Анциферова не стало 2 сентября 1958 года. Он был отпет в старинном московском храме Ильи Обыденного на Остоженке, похоронен на Ваганьковском кладбище и связан с московской землей уже навсегда.
«В основе культуры — память», — говорил С. О. Шмидт[6], и с этой точки зрения переписка Анциферова — принявшее форму эпистолярия продолжение его основной научно-практической деятельности как социального историка (краеведа) по сохранению культурной памяти общества и борьбы за качество этой памяти. Среди его собеседников были известные деятели науки и культуры, и он оставил после себя более двух тысяч писем, к ним адресованных и рассеянных ныне по крупнейшим архивохранилищам Москвы и Санкт-Петербурга. Сюжетообразующее начало анциферовского эпистолярного комплекса автор определил его же формулой «Такова наша жизнь в письмах»[7]— судьба человека, «случайно попавшегося на дороге» истории (А. И. Герцен). Античный архетип, странствия злосчастного Одиссея, преодолевающего время и пространство в стремлении вернуть утраченную семью и родину, стал сквозным для мемуаров и эпистолярия ученого. И здесь Анциферов — яркий представитель культуры Серебряного века и как глубокий почитатель наследия ее главных творцов, Владимира Соловьева и Александра Блока, и по мироощущению, сакрализирующему обыденность. Анциферову свойственен «панэтизм», представление о нравственной сущности жизни как предназначенного человеку страдальческого пути, на «конце которого стоит радость» (А. П. Платонов). Его мысль о жизни как о трудном духовном восхождении и мучительном прозрении находит выражение в аллюзийном слое его мемуаров и писем, отсылающем к строкам Вл. Соловьева: «В тумане утреннем неверными шагами / Я шел к таинственным и чудным берегам. <…> Рассеялся туман, и ясно видит око, / Как труден горный путь и как еще далёко, / Далёко всё, что грезилося мне. / И до полуночи неробкими шагами / Всё буду я идти к желанным берегам, / Туда, где на горе, под новыми звездами, / Весь пламенеющий победными огнями, / Меня дождется мой заветный храм».

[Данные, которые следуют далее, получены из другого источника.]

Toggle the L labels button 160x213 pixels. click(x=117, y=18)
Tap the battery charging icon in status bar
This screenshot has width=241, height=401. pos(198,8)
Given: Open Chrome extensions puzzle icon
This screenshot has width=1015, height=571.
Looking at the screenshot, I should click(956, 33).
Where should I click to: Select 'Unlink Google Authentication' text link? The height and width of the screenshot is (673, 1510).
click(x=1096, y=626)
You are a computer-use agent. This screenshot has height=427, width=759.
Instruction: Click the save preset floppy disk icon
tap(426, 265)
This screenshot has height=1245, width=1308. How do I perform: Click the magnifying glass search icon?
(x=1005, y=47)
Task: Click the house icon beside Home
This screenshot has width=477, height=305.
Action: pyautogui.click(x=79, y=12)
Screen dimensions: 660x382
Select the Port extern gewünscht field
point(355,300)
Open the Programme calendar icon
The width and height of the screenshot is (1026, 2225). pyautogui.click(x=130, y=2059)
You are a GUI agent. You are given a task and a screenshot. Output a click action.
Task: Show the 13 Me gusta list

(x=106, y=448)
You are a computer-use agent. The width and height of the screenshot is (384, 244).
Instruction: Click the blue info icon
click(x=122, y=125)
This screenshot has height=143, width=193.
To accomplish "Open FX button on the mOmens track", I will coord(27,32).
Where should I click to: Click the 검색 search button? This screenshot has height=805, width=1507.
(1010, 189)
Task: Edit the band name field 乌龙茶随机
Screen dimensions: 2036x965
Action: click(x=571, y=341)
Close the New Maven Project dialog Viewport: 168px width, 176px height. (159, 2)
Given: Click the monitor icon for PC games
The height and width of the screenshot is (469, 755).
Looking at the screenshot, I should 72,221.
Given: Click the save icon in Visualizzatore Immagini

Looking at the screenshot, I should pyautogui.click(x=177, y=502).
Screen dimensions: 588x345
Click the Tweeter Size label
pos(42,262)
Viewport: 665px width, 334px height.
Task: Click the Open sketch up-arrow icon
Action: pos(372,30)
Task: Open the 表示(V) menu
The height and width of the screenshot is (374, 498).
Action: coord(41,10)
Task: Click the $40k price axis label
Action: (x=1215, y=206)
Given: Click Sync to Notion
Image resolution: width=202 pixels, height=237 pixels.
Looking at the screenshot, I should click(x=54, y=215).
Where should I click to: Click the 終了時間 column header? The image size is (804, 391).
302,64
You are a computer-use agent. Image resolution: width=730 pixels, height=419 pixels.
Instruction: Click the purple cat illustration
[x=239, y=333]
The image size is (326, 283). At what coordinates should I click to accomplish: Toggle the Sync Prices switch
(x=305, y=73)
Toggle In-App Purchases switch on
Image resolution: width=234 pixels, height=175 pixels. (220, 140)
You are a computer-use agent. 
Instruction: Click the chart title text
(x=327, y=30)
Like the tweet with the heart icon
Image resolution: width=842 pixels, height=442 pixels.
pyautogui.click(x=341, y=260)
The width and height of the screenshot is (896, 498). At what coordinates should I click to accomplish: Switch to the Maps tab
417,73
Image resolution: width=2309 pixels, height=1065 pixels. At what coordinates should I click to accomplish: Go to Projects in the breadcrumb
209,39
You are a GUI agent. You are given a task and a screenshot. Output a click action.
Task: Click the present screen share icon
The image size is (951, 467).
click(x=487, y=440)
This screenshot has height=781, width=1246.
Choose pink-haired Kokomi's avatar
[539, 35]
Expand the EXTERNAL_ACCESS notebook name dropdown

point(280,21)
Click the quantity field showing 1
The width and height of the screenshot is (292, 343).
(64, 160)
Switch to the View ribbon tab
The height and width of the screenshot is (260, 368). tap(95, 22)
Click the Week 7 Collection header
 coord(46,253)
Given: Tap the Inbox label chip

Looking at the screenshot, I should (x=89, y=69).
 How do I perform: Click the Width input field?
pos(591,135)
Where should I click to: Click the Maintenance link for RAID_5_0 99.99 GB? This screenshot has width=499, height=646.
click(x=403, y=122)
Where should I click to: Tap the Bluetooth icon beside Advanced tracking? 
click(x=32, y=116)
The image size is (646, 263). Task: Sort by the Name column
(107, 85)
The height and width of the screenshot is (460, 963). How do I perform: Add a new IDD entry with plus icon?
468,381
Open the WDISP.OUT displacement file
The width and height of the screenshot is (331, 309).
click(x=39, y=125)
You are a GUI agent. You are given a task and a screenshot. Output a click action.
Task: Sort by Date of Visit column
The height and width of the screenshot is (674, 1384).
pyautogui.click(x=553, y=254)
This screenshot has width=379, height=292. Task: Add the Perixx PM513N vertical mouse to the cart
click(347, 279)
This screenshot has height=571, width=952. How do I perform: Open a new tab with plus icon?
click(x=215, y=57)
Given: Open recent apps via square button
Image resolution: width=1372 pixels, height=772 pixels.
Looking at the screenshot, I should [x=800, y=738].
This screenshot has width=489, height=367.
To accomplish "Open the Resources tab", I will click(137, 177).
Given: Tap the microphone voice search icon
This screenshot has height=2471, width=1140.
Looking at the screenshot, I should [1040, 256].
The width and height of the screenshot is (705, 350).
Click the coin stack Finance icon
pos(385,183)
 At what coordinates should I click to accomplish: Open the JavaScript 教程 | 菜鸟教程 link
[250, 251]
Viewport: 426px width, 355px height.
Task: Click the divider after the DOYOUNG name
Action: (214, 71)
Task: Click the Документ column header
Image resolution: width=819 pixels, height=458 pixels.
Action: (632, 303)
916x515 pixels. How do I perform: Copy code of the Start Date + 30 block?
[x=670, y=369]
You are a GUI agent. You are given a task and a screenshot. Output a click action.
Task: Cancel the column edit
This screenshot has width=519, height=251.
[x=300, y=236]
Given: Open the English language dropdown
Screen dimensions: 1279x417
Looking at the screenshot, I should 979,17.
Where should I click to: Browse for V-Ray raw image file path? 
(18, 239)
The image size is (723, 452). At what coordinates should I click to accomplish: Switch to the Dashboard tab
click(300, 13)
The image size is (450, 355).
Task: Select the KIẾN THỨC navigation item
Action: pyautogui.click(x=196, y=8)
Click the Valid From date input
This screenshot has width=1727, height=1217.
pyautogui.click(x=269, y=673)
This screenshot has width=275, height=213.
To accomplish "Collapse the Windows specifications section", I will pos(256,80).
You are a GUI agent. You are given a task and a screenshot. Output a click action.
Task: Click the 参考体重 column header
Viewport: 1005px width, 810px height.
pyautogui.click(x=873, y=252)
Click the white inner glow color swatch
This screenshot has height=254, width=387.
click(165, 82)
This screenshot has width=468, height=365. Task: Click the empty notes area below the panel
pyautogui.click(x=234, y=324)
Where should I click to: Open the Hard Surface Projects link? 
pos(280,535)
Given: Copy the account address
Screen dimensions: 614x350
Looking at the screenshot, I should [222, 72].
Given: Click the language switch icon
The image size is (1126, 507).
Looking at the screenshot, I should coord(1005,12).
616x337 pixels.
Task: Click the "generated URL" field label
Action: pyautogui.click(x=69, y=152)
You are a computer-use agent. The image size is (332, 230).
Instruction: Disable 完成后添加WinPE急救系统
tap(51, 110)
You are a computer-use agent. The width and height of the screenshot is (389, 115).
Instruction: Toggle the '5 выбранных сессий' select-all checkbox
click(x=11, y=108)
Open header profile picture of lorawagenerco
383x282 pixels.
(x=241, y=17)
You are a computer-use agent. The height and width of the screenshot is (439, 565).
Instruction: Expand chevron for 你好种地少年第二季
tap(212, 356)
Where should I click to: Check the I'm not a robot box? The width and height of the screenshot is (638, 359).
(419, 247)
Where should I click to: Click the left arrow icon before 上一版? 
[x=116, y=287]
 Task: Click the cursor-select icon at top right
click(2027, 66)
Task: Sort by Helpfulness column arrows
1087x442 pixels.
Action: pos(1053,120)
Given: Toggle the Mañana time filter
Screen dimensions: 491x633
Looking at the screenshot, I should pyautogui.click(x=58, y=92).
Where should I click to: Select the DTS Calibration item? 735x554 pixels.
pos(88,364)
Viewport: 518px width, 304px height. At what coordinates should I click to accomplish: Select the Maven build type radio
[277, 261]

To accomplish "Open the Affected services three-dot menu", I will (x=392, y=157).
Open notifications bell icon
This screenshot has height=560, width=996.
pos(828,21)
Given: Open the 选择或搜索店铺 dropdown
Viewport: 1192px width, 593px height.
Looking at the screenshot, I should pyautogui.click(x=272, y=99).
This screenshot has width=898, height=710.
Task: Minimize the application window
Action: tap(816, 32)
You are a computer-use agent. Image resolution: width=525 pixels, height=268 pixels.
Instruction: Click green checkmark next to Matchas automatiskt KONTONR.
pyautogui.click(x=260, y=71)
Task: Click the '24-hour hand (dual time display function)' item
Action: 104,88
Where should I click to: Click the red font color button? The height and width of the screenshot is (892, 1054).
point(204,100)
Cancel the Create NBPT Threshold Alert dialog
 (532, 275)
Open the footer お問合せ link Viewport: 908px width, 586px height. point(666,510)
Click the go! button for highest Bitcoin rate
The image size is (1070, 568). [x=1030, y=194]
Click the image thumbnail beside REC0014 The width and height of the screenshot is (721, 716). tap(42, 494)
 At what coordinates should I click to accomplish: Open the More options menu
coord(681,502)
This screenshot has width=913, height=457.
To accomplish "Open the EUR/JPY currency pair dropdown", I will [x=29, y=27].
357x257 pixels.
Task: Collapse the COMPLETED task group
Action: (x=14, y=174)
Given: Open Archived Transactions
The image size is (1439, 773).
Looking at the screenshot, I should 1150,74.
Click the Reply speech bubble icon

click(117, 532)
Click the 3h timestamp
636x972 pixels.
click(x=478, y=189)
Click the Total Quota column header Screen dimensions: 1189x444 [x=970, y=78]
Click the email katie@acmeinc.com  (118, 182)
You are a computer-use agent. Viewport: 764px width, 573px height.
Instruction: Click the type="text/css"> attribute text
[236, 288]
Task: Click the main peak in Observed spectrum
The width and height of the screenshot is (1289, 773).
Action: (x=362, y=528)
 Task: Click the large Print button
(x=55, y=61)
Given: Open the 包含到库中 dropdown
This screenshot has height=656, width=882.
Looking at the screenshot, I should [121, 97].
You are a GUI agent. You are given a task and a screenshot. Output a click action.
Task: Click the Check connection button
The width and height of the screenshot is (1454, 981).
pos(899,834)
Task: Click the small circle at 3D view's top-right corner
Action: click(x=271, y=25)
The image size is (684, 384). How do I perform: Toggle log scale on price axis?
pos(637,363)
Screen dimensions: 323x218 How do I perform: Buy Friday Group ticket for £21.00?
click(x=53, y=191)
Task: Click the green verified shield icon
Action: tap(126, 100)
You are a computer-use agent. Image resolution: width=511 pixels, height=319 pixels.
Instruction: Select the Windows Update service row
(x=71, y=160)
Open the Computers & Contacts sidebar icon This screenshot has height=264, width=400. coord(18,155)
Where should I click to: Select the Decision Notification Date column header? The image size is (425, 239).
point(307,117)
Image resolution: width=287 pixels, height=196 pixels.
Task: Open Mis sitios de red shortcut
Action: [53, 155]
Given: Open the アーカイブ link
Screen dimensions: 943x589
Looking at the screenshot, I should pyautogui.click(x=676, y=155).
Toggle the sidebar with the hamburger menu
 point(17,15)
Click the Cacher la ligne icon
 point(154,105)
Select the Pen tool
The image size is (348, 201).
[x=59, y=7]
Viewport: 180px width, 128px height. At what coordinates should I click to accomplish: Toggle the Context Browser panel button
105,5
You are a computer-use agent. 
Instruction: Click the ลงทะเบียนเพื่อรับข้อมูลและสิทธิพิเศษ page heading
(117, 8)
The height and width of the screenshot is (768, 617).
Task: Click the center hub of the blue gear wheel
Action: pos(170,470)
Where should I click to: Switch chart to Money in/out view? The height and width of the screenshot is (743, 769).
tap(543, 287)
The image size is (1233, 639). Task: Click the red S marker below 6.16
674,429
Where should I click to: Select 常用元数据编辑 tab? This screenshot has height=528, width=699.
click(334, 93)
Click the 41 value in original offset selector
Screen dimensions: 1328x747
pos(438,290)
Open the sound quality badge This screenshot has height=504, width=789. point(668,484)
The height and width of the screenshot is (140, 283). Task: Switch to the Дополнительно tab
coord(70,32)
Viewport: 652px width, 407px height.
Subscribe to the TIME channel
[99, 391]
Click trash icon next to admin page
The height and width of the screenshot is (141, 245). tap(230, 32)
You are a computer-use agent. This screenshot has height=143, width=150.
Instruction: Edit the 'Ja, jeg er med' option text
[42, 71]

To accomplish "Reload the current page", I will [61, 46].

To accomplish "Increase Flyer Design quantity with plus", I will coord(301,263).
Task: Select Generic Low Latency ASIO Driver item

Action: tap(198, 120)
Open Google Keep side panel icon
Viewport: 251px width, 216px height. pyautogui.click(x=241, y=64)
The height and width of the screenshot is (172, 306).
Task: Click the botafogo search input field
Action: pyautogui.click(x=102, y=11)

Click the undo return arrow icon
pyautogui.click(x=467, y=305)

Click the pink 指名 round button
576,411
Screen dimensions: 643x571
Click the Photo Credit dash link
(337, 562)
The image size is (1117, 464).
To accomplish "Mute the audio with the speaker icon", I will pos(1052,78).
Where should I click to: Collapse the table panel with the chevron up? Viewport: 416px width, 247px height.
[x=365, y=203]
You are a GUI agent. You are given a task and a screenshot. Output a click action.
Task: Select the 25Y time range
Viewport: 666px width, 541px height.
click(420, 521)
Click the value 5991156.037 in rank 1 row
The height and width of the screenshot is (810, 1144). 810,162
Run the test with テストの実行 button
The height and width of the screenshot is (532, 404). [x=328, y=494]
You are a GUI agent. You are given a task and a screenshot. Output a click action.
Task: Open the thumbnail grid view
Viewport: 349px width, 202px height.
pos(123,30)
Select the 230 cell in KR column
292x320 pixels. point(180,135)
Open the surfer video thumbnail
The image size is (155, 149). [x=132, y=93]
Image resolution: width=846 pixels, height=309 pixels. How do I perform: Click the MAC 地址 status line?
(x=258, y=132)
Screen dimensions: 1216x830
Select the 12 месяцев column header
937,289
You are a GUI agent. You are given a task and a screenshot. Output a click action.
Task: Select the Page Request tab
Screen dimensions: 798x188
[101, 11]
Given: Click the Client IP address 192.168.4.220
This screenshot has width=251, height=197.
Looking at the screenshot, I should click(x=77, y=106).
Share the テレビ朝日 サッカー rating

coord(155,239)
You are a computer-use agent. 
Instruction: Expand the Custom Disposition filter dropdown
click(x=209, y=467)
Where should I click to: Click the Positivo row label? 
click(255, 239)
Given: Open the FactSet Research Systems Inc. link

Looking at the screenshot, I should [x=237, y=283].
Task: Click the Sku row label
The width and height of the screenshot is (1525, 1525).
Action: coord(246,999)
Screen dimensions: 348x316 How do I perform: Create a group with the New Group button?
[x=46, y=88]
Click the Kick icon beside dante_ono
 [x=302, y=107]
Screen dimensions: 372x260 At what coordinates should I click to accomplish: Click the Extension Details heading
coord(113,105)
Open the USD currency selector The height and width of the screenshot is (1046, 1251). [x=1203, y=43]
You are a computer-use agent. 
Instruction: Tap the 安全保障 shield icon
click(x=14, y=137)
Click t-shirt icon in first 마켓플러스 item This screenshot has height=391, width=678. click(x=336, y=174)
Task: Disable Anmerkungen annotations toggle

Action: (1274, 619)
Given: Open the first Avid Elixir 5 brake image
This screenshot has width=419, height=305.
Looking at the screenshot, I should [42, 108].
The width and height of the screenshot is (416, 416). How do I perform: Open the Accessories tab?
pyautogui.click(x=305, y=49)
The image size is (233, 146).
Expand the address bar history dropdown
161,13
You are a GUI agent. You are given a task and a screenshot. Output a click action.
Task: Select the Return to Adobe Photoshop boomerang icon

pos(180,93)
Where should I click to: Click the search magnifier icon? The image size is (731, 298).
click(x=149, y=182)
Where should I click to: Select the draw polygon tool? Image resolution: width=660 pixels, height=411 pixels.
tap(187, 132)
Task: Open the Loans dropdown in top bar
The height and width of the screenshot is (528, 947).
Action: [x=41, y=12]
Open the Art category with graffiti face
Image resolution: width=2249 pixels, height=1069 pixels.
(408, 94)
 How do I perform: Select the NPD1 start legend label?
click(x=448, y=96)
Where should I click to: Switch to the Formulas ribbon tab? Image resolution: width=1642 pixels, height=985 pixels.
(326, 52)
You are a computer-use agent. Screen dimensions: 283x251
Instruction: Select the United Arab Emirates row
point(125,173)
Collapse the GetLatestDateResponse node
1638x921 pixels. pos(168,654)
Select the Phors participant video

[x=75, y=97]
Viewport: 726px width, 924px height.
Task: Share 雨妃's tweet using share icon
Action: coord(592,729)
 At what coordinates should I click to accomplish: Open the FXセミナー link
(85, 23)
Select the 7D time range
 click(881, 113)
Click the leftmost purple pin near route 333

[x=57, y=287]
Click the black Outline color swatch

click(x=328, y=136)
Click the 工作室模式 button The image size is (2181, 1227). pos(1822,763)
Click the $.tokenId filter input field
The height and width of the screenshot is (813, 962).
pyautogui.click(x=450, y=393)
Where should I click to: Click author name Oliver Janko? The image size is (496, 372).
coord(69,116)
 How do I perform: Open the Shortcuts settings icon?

Символическое осмысление событий русского XX века и собственного места в них сформировало «дантевский» подтекст его эпистолярия: «Земную жизнь пройдя до половины, / Я очутился в сумрачном лесу, / Утратив правый путь во тьме долины», — окрасивший его письма трагическими (в аристотелевском понимании трагического как заблуждения) тонами. Hamartia — ошибка, не означающая вины, и потому воспоминания побуждают в мемуаристе бесстрашие и готовность принять с благодарностью свою судьбу: «Жизнь-спячка хуже всего. И я свою жизнь ни с кем не меняю, со всеми ее муками, со всей ее горечью»[8]. В страданиях, которые нес осознанно и «бережно», он стал тайновидцем «внутренней действительности» истории. В не опубликованном при жизни эссе «Историческая наука как одна из форм борьбы за вечность», датированном 1918–1942 годами, мы встретим знаменательное рассуждение: «Наблюдая свершающуюся судьбу <…> души человечества в целом, мы замечаем ее глубоко трагичный характер. Это дает нам право рассматривать историю как трагедию, в которой постоянно извращается воплощаемая идея <…> превращающаяся <…> в свою противоположность. Катарсис <…> в этой трагедии достигается путем искупительных страданий целых народов. Чая глубокий смысл этой трагедии, недоступной нашему эвклидову уму, мы прозреваем в ней действие еще не узнанной силы. История-трагедия — превращается в историю-мистерию»[9].
Катарсис человеческой истории и частной человеческой судьбы, испытавшей на себе действие «неузнанной силы», — источник эстетизации жизни, превращающей нехудожественный жанр частного письма или дневника в автобиографический миф, в котором он как главный герой «предельными испытаниями доказывает подлинность своей личности»[10], а этическое начало становится жизнетворческим — и потому эстетическим актом. Опыт души, заблудившейся в поисках Истины, ушедшей от нее на «страну далече» и в страданиях обретшей ее, — то, что в первую очередь было предметом анциферовской архивации, изображения и передачи потомкам. Прошлое виделось ему в ликах и красках Фра Анджелико и Нестерова. Думы о настоящем обращали к образам, созданным живописцем «той картины, которая висит в нашей комнате между книжными полками», — свидетельствовал он в письме из Амурлага Гарелиной[11]. Сохранившаяся фотография арбатского приюта Анциферова позволяет установить имя живописца и название картины: «Возвращение блудного сына» Рембрандта.